Bloody Sunday, more than any other day, marked the beginning of a transformation that is still unfolding. Once racial hatred was revealed as brutal and bloody, there was no turning back.
By March 24, when demonstrators successfully completed the journey from Selma to Montgomery, the number of marchers had swelled to 25,000 and included the Rev. Martin Luther King Jr., who delivered his famous ``How Long, Not Long'' speech from the capitol steps in Montgomery.
Fast-forward to March 4, 2007. Lewis and other civil rights veterans, including Al Sharpton and Jesse Jackson, are being joined in Selma by presidential contenders Hillary Clinton and Barack Obama for the annual day of commemoration.
For these two Democratic candidates, both vying for the black vote, Selma is a command performance. But which of the two will prevail?
Clinton -- wife of a former president beloved by the African-American community who is, herself, forging a new path as possibly the first woman president?
Or Obama -- who though black, is not ``one of us,'' as black columnist Stanley Crouch put it?
Sharpton, too, has implied that Obama doesn't quite pass the black-like-us test. ``Just because you are our color doesn't make you our kind,'' Sharpton said recently, leaving open his own possible bid for the presidency.
As it happened, Sharpton was told last week that he is descended from slaves owned by relatives of the late Sen. Strom Thurmond, the erstwhile segregationist who once fathered a child with his family's black housekeeper.
Just in the nick of time, Sharpton was able to bolster his bona fides as A Black Man in America and remind voters that plantation blacks share a different narrative than blacks like Obama.
Though of African descent via his Kenyan father, Obama is half white and is not descended of slaves. He doesn't share that heritage, nor did he pay his dues in the civil rights movement.
In fact, Obama has made clear that he is a new generation of American black. He doesn't have to genuflect to the civil rights period, nor is he tethered to a heritage that seems at times to hold others hostage.
It is precisely Obama's ability to address America's broader needs -- black and white, red and blue -- that makes him accessible and acceptable (and nonthreatening) to whites weary of the burden of the nation's racist past.
He is, in other words, that next generation history has been waiting for.
Whatever his politics, Obama is the prize that men like Lewis bled for and for whom Martin Luther King died. Just two generations after passage of the Voting Rights Act, a black man is a serious contender for the presidency.
It should come as no surprise that some civil rights-era leaders, whose identities are so closely tied to those earlier days, would resist embracing this new fellow on the block. It is hard to let go of that which defines us, painful to recognize that one's time is past and that a new generation is rising.
Lewis, on the other hand, seems to suffer no such pride of ownership. It was he who invited Obama to Selma a month before Clinton decided to go.

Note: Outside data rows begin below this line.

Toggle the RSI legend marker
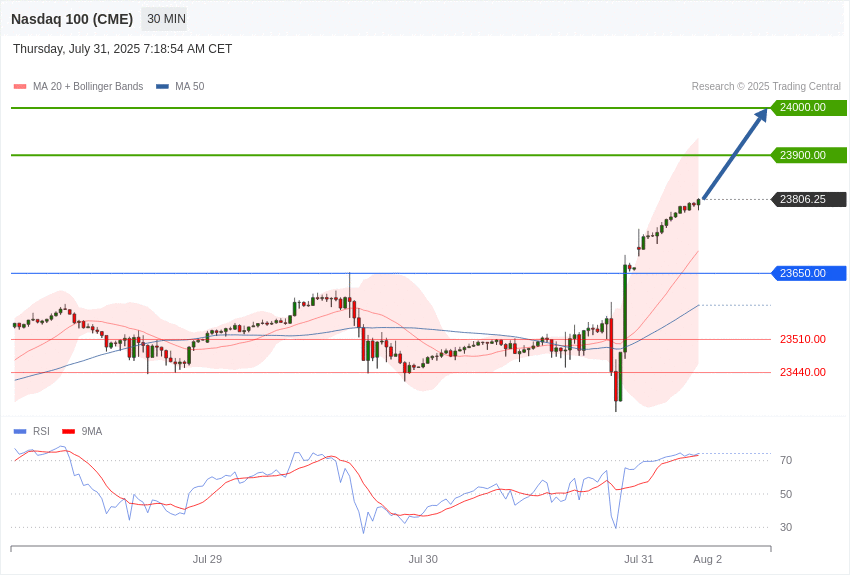This screenshot has width=850, height=576. click(20, 431)
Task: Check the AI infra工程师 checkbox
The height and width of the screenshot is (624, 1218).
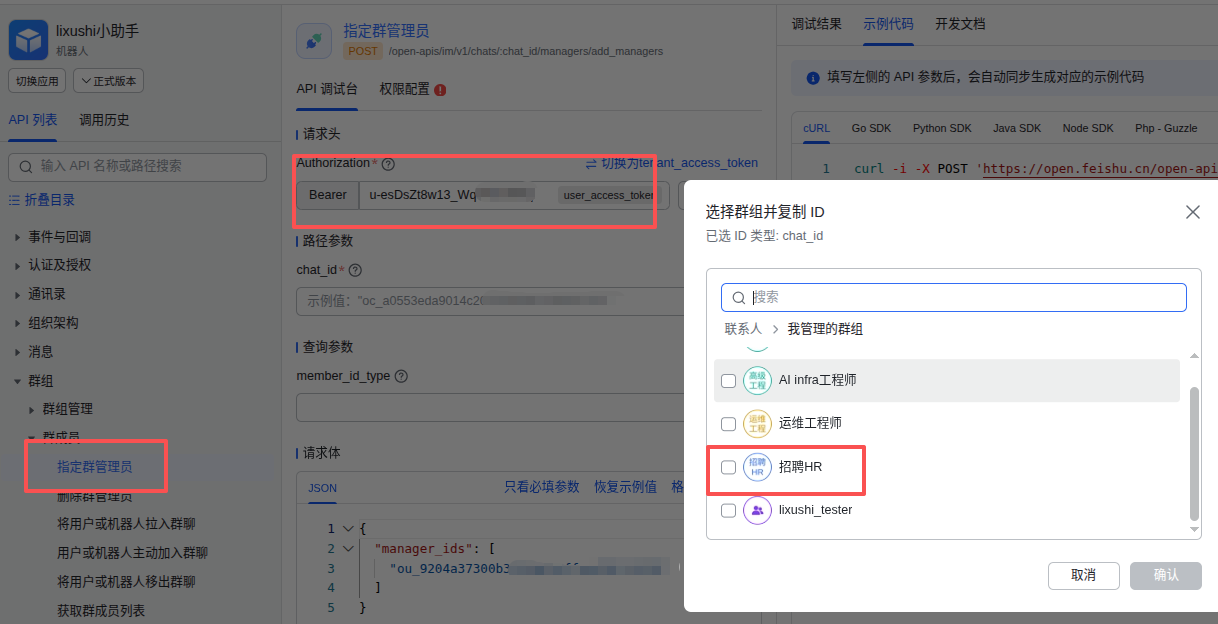Action: click(x=728, y=380)
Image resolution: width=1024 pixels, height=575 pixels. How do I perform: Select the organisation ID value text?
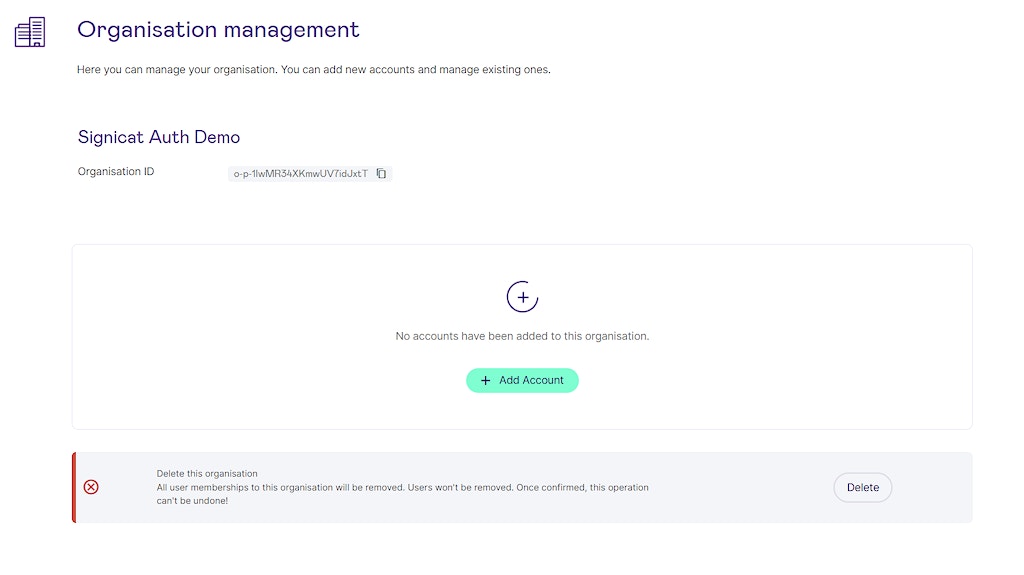pyautogui.click(x=300, y=173)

And it is Obama, not Clinton, who has been awarded Selma's prime real estate -- the Brown Chapel A.M.E. Church where the famous march began.
Clinton will be speaking at the black First Baptist Church a few yards away on Martin Luther King Jr. Street. Jackson and Sharpton have reserved pulpits at Tabernacle Baptist Church and the Second Baptist Church, respectively.
In his symbolic gesture, Lewis seems to have passed the torch, suggesting that perhaps we are finally ready to move on. Not to forget, but to let go.